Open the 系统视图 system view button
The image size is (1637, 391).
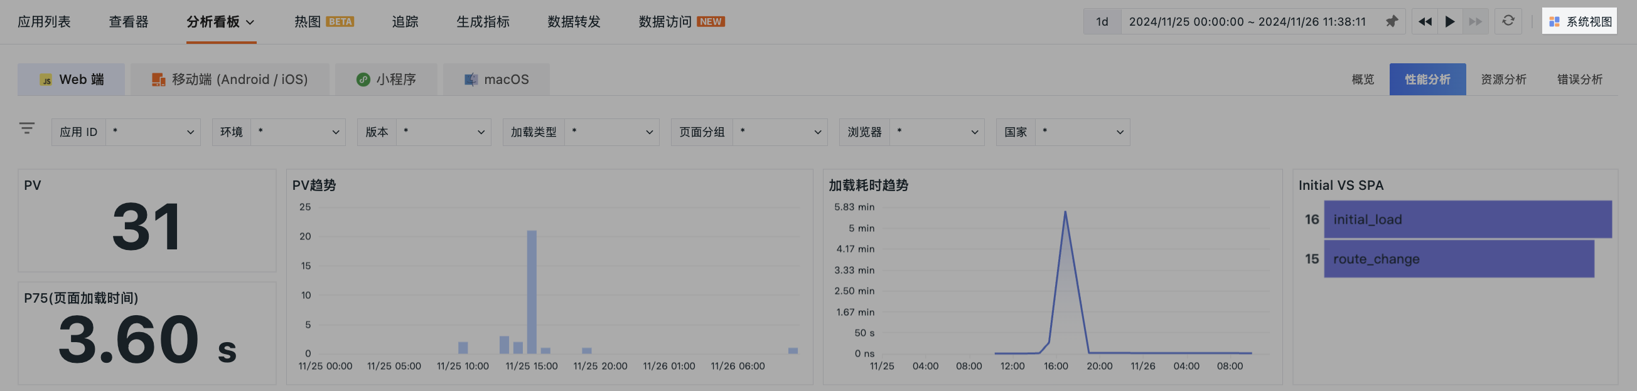[x=1579, y=21]
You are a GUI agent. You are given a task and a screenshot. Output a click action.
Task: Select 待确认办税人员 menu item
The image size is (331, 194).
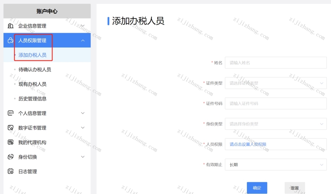(x=35, y=70)
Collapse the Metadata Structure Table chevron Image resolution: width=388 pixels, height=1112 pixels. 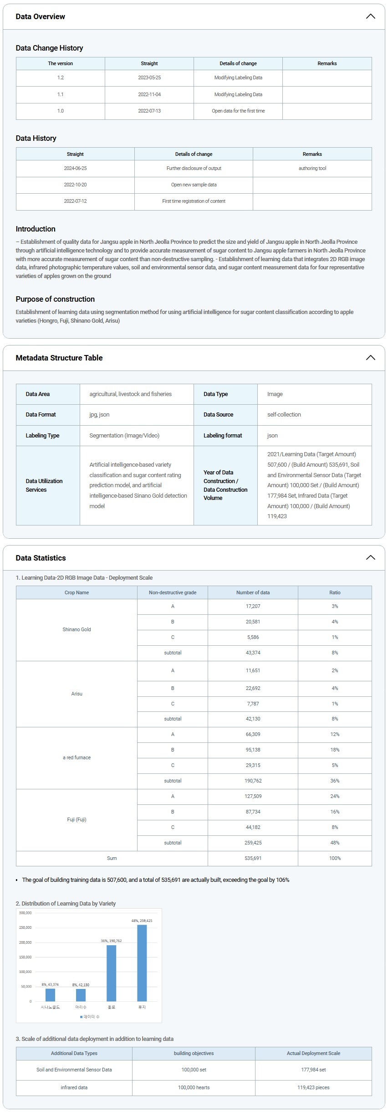pyautogui.click(x=370, y=358)
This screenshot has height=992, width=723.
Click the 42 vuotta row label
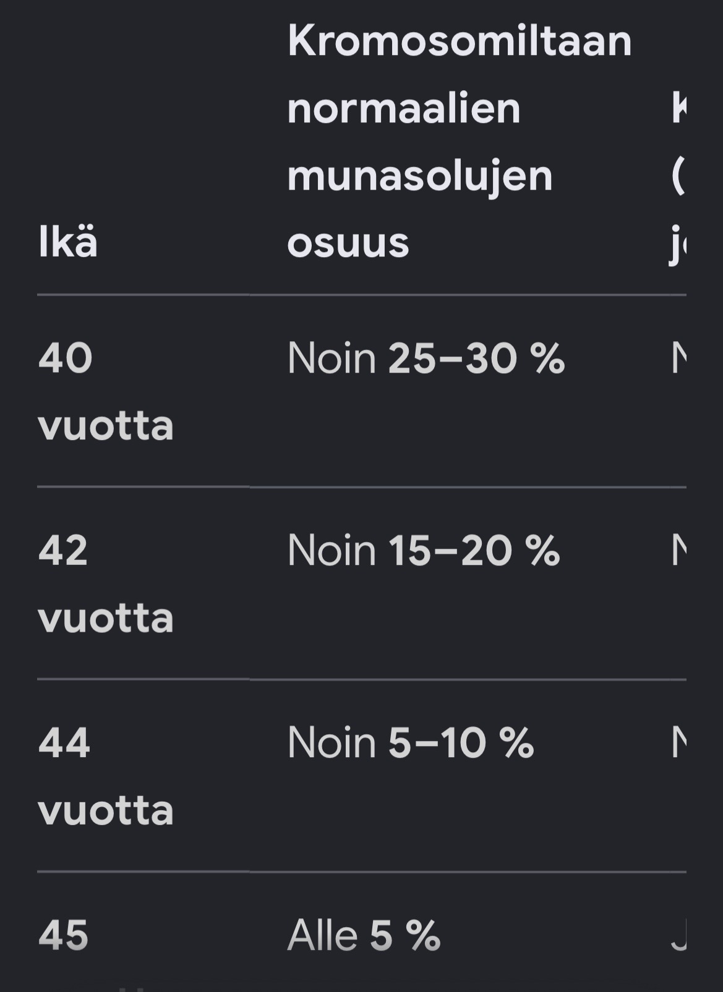click(x=106, y=584)
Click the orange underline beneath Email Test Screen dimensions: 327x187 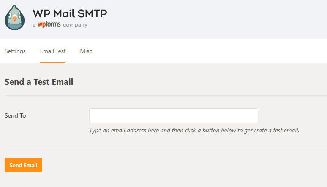point(53,63)
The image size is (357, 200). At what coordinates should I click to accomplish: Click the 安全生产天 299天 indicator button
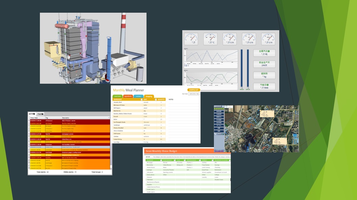point(264,64)
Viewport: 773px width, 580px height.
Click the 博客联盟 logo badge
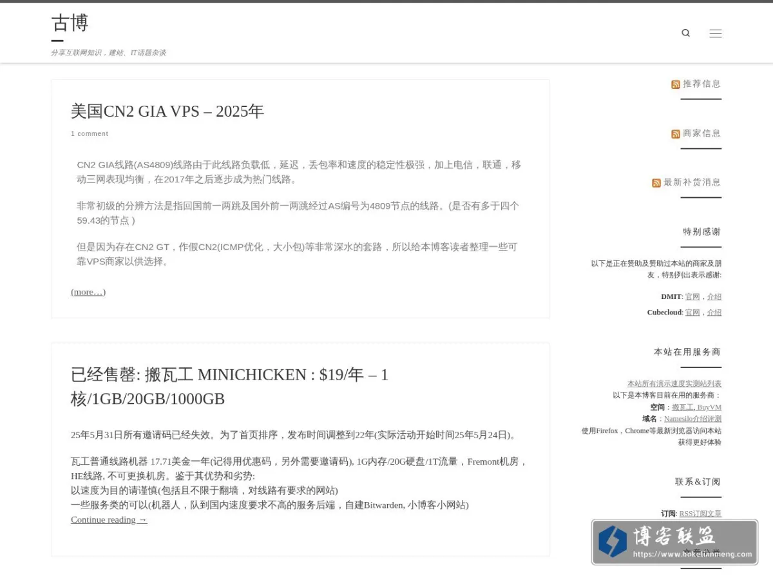click(x=674, y=542)
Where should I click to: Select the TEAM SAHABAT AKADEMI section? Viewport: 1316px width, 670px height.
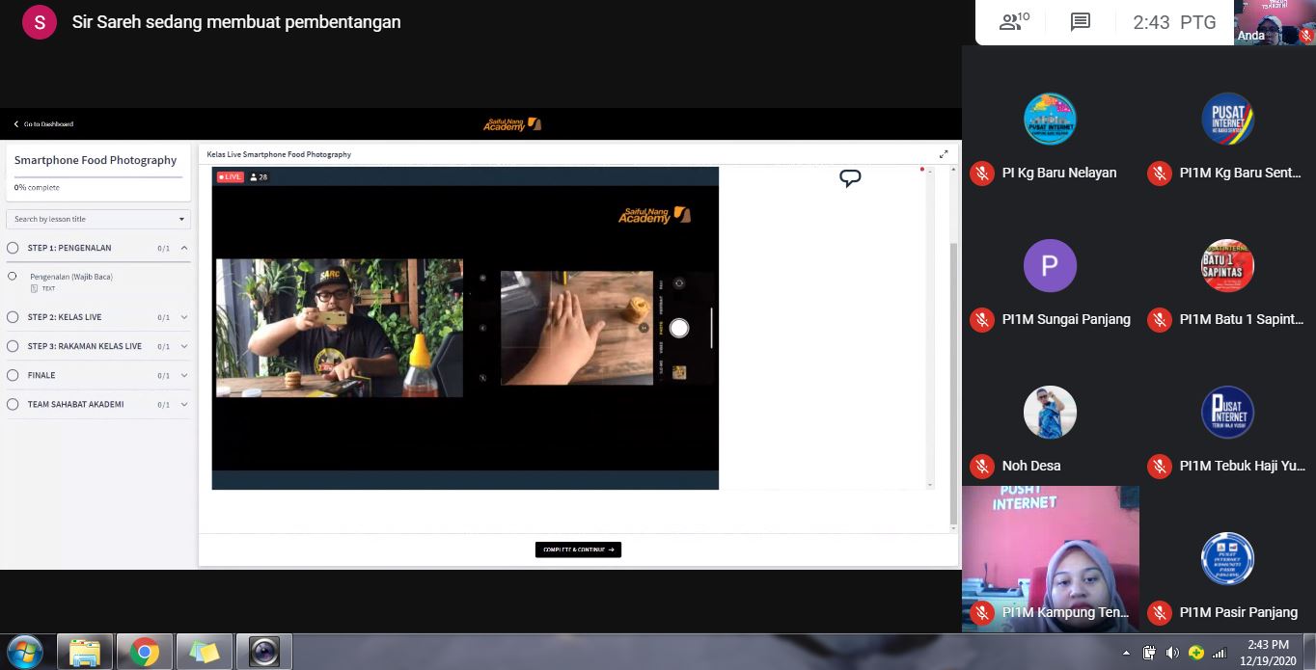(x=75, y=404)
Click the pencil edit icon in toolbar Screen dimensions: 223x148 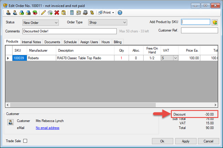tap(43, 13)
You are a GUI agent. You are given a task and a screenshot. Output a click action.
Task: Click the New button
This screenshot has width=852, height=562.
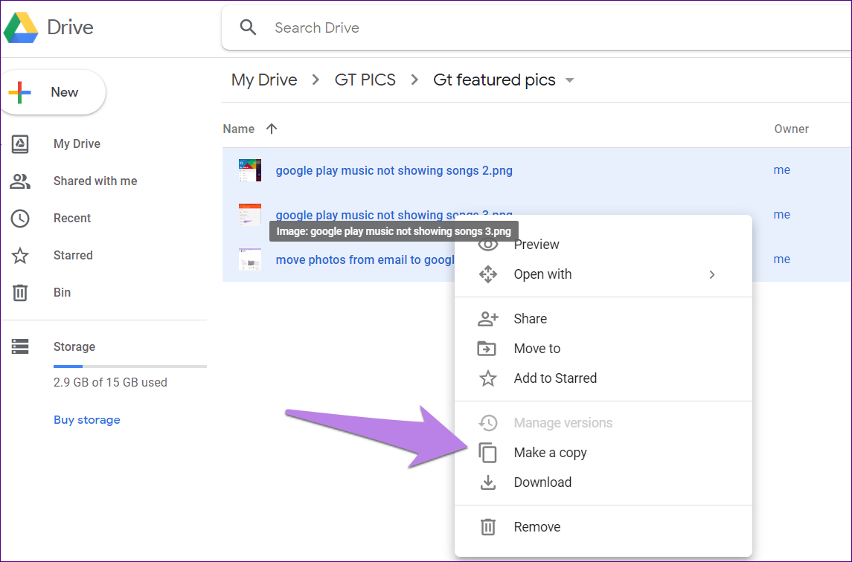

------------------------------------

Problem to work on
Locate each line of the material above that contains the word "This" and copy those lines in full.

Exercise response
This screenshot has height=992, width=723.
This screenshot has width=852, height=562.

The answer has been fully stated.